First steps in Scala for beginning programmers, Part 3

Topics: conditional execution with if-else blocks and matching

Preface

This is part 3 of tutorials for first-time programmers getting into Scala. Other posts are on this blog, and you can get links to those and other resources on the links page of the Computational Linguistics course I’m creating these for.

Conditionals

Variables come and variables go, and they take on different values depending on the input. We typically need to enact different behaviors conditioned on those values. For example, let’s simulate a bar tender in Austin who must make sure that he doesn’t give alcohol to individuals under 21 years of age.

scala> def serveBeer (customerAge: Int) = if (customerAge >= 21) println("beer") else println("water")
serveBeer: (customerAge: Int)Unit

scala> serveBeer(23)
beer

scala> serveBeer(19)
water

What we’ve done here is a standard use of conditionals to produce one action or another — in this case just printing one message or another. The expression in the if (…) is a Boolean value, either true or false. You can see this by just doing the inequality directly:

scala> 19 >= 21
res7: Boolean = false

And these expressions can be combined according to the standard rules for conjunction and disjunction of Booleans. Conjunction is indicated with && and disjunction with ||.

scala> 19 >= 21 || 5 > 2
res8: Boolean = true

scala> 19 >= 21 && 5 > 2
res9: Boolean = false

To check equality, use ==.

scala> 42 == 42
res10: Boolean = true

scala> "the" == "the"
res11: Boolean = true

scala> 3.14 == 6.28
res12: Boolean = false

scala> 2*3.14 == 6.28
res13: Boolean = true

scala> "there" == "the" + "re"
res14: Boolean = true

The equality operator == is different from the assignment operator =, and you’ll get an error if you attempt to use = for equality tests.

scala> 5 = 5
<console>:1: error: ';' expected but '=' found.
5 = 5
^

scala> x = 5
<console>:10: error: not found: value x
val synthvar$0 = x
^
<console>:7: error: not found: value x
x = 5
^

The first example is completely bad because we cannot hope to assign a value to a constant like 5. With the latter example, the error complains about not finding a value x. That’s because it is a valid construct, assuming that a var variable x has been previously defined.

scala> var x = 0
x: Int = 0

scala> x = 5
x: Int = 5

Recall that with var variables, it is possible to assign them a new value. However, it is actually not necessary to use vars much of the time, and there are many advantages with sticking with vals. I’ll be helping you think in these terms as we go along. For now, try to ignore the fact that vars exist in the language!

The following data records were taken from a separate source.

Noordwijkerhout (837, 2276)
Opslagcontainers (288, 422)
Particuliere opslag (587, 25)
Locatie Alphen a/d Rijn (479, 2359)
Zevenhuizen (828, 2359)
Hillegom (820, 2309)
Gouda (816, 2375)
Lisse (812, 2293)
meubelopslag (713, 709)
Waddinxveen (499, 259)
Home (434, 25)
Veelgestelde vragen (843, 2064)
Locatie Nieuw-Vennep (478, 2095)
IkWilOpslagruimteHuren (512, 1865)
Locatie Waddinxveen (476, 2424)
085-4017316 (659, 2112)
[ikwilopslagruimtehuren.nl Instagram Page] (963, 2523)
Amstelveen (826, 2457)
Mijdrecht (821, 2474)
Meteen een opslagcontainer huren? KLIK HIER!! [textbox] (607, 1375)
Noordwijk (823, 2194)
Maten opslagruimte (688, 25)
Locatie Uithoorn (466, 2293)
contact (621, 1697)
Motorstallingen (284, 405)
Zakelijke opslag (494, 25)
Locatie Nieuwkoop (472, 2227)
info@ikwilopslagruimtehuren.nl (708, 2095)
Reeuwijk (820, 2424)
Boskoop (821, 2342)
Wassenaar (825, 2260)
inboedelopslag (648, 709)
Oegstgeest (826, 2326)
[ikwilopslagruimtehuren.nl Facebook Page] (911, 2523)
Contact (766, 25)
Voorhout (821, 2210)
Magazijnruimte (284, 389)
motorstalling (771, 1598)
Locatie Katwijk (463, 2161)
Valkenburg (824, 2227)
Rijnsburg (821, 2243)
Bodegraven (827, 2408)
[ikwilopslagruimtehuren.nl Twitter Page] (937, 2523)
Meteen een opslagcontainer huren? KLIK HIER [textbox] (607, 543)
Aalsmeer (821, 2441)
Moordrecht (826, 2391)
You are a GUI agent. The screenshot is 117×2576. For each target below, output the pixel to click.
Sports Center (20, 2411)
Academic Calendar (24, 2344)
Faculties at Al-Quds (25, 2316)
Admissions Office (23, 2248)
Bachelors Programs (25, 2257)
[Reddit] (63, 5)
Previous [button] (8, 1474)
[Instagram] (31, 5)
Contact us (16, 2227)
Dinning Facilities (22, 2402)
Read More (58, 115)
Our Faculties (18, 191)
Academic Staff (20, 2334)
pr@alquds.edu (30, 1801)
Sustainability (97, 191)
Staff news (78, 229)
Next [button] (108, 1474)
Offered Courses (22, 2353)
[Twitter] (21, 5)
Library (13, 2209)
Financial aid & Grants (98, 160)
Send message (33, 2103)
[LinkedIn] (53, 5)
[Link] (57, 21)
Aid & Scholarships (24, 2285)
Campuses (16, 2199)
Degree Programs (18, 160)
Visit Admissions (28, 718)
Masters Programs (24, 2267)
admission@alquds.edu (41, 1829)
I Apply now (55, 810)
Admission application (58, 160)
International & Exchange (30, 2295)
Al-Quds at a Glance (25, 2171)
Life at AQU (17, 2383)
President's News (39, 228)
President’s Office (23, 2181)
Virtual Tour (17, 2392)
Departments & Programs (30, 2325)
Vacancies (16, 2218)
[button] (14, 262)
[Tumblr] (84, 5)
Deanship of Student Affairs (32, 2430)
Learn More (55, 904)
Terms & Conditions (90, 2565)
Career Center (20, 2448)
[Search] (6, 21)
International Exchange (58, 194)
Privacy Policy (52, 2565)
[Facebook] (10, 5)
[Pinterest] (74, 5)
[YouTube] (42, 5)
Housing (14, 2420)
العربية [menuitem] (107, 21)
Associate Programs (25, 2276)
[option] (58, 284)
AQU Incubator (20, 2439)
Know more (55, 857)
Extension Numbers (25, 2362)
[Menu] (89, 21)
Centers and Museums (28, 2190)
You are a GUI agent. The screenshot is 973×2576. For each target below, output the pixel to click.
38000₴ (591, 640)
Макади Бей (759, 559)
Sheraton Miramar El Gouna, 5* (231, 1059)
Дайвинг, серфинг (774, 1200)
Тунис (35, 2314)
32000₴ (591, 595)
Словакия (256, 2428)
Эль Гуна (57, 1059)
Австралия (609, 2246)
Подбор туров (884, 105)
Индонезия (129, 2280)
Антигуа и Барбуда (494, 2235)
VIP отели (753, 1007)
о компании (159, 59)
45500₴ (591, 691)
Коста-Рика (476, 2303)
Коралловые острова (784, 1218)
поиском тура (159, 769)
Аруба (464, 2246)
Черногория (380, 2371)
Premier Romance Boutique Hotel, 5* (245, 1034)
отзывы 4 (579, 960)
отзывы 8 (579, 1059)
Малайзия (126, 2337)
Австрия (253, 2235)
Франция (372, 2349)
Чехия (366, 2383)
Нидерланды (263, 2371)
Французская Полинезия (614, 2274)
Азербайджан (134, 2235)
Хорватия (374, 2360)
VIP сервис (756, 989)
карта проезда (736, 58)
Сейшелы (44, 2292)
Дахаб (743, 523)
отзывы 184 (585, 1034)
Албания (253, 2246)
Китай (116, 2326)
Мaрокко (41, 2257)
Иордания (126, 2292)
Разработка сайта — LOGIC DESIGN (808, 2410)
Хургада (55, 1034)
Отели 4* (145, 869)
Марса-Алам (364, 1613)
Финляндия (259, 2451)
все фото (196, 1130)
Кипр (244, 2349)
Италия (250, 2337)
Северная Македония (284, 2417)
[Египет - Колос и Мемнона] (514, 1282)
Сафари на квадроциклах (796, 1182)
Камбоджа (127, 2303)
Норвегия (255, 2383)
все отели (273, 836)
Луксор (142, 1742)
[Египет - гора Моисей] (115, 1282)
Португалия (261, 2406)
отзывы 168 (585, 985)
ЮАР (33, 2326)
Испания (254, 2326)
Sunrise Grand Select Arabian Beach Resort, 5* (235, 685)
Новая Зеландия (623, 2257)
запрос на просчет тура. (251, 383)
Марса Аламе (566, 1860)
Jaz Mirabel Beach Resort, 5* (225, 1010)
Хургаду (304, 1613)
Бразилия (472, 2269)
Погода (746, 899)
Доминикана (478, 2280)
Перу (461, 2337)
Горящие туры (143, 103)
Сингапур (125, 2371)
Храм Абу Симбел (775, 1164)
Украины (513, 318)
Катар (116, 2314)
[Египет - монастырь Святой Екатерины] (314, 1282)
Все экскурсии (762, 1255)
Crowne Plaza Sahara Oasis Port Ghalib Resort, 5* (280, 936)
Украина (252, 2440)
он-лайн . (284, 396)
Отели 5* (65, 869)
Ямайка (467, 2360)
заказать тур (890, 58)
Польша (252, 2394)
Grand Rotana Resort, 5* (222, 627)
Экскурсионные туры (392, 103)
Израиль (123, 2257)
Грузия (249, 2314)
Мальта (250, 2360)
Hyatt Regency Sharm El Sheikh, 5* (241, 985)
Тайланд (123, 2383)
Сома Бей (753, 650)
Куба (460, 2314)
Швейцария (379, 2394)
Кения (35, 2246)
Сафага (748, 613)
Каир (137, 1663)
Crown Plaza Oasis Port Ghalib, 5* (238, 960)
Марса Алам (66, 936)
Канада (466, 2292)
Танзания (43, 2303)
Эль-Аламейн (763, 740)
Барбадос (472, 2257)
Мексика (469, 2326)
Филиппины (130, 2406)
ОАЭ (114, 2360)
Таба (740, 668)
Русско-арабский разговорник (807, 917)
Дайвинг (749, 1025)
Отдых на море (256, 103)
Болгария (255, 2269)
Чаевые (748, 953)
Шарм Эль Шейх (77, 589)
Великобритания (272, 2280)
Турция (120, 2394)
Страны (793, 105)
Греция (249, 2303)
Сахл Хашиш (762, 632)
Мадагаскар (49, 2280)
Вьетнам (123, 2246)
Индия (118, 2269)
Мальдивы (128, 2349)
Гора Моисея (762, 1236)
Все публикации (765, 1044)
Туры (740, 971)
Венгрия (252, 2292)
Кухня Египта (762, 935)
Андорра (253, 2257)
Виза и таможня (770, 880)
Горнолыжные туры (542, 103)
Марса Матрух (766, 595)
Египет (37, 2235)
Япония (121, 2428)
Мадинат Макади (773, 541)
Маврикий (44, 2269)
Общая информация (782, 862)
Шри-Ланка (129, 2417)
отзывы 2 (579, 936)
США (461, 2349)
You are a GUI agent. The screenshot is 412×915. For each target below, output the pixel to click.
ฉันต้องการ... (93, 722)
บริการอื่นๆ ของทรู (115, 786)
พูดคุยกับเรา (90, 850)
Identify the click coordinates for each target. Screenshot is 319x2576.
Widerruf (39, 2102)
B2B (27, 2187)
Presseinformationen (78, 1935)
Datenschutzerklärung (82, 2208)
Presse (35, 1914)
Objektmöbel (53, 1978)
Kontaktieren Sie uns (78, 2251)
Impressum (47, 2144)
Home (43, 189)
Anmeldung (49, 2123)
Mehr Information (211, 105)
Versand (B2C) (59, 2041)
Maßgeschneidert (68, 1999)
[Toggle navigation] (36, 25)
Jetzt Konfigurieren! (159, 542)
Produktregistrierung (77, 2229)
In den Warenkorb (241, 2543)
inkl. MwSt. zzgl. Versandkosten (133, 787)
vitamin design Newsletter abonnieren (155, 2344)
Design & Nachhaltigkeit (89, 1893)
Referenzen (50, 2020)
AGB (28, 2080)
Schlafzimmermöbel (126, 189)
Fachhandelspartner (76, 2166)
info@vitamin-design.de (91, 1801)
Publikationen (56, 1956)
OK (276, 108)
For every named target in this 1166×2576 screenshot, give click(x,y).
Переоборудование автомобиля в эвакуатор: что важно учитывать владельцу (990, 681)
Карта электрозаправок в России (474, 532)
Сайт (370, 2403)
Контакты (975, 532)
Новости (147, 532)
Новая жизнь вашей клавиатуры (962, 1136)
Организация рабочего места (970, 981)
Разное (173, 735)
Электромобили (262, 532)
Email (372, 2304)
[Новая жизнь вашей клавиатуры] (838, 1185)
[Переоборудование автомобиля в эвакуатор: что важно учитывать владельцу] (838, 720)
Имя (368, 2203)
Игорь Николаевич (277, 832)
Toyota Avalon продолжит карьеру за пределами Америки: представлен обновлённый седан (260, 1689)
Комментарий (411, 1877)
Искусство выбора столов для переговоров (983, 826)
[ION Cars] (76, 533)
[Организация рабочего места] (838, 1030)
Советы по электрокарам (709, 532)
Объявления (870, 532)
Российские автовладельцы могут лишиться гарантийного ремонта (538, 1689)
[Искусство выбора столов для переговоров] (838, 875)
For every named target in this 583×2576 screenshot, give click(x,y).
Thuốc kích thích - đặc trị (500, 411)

Back to conditionals. First, here are more comparison operators:

x == y   (x is equal to y)
x != y    (x does not equal y)
x > y     (x is larger than y)
x < y     (x is less than y)
x >= y   (x is equal to y, or larger than y)
x <= y   (x is equal to y, or less than y)

These operators work on any type that has a natural ordering, including Strings.

scala> "armadillo" < "bear"
res25: Boolean = true

scala> "armadillo" < "Bear"
res26: Boolean = false

scala> "Armadillo" < "Bear"
res27: Boolean = true

Clearly, this isn’t the usual alphabetic ordering you are used to. Instead it is based on ASCII character encodings.

A very beautiful and useful thing about conditionals in Scala is that they return a value. So, the following is a valid way to set the values of the variables x and y.

scala> val x = if (true) 1 else 0
x: Int = 1

scala> val y = if (false) 1 else 0
y: Int = 0

Not so impressive here, but let’s return to the bartender, and rather than the serveBeer function printing a String, we can have it return a String representing a beverage, “beer” in the case of a 21+ year old and “water” otherwise.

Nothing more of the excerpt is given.